[Pixel coordinate grounding data]
•••••
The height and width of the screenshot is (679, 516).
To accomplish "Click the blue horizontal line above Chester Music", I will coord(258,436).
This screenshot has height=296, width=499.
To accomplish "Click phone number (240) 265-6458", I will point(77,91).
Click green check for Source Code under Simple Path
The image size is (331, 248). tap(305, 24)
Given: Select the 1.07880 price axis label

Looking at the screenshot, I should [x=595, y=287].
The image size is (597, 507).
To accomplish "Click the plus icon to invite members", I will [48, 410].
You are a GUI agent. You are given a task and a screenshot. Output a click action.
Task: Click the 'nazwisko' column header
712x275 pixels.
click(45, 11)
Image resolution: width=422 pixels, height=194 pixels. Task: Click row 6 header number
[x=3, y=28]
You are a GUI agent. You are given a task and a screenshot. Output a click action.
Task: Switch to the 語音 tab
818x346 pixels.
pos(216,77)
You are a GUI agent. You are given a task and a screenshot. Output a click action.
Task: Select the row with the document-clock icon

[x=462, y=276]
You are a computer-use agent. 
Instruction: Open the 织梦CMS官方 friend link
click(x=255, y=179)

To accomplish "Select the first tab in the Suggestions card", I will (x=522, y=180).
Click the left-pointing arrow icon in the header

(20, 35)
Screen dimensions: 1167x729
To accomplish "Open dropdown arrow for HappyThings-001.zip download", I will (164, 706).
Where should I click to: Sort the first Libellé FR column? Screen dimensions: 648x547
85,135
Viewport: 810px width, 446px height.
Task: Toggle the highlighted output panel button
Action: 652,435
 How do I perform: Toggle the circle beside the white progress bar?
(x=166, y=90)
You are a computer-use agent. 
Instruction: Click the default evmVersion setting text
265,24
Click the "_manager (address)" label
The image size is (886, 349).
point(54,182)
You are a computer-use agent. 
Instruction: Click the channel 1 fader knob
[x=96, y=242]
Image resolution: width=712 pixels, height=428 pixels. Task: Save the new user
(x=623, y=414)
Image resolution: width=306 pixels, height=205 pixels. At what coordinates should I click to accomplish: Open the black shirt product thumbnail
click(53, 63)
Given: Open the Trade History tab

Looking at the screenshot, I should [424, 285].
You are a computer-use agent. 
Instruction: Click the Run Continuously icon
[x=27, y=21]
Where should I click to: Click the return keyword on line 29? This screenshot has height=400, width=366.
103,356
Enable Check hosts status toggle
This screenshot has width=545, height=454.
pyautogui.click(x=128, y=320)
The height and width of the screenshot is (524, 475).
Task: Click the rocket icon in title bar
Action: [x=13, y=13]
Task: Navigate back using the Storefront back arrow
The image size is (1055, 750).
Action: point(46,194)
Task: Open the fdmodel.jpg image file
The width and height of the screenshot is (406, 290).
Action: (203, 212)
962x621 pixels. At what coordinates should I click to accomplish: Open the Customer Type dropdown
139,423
•••••
> **DIRECTIONS FOR THIS TASK**
Type out every record above once more, exactly.

> **SOLUTION TO THE EXERCISE**
The height and width of the screenshot is (679, 516).
To accomplish "Click the blue horizontal line above Chester Music", I will coord(258,436).
This screenshot has height=296, width=499.
To accomplish "Click phone number (240) 265-6458", I will point(77,91).
Click green check for Source Code under Simple Path
The image size is (331, 248). tap(305, 24)
Given: Select the 1.07880 price axis label

Looking at the screenshot, I should [x=595, y=287].
The image size is (597, 507).
To accomplish "Click the plus icon to invite members", I will [48, 410].
You are a GUI agent. You are given a task and a screenshot. Output a click action.
Task: Click the 'nazwisko' column header
712x275 pixels.
click(45, 11)
Image resolution: width=422 pixels, height=194 pixels. Task: Click row 6 header number
[x=3, y=28]
You are a GUI agent. You are given a task and a screenshot. Output a click action.
Task: Switch to the 語音 tab
818x346 pixels.
pos(216,77)
You are a GUI agent. You are given a task and a screenshot. Output a click action.
Task: Select the row with the document-clock icon

[x=462, y=276]
You are a computer-use agent. 
Instruction: Open the 织梦CMS官方 friend link
click(x=255, y=179)

To accomplish "Select the first tab in the Suggestions card", I will (x=522, y=180).
Click the left-pointing arrow icon in the header

(20, 35)
Screen dimensions: 1167x729
To accomplish "Open dropdown arrow for HappyThings-001.zip download", I will (164, 706).
Where should I click to: Sort the first Libellé FR column? Screen dimensions: 648x547
85,135
Viewport: 810px width, 446px height.
Task: Toggle the highlighted output panel button
Action: 652,435
 How do I perform: Toggle the circle beside the white progress bar?
(x=166, y=90)
You are a computer-use agent. 
Instruction: Click the default evmVersion setting text
265,24
Click the "_manager (address)" label
The image size is (886, 349).
point(54,182)
You are a computer-use agent. 
Instruction: Click the channel 1 fader knob
[x=96, y=242]
Image resolution: width=712 pixels, height=428 pixels. Task: Save the new user
(x=623, y=414)
Image resolution: width=306 pixels, height=205 pixels. At what coordinates should I click to accomplish: Open the black shirt product thumbnail
click(53, 63)
Given: Open the Trade History tab

Looking at the screenshot, I should [424, 285].
You are a computer-use agent. 
Instruction: Click the Run Continuously icon
[x=27, y=21]
Where should I click to: Click the return keyword on line 29? This screenshot has height=400, width=366.
103,356
Enable Check hosts status toggle
This screenshot has width=545, height=454.
pyautogui.click(x=128, y=320)
The height and width of the screenshot is (524, 475).
Task: Click the rocket icon in title bar
Action: [x=13, y=13]
Task: Navigate back using the Storefront back arrow
The image size is (1055, 750).
Action: point(46,194)
Task: Open the fdmodel.jpg image file
The width and height of the screenshot is (406, 290).
Action: (203, 212)
962x621 pixels. At what coordinates should I click to accomplish: Open the Customer Type dropdown
139,423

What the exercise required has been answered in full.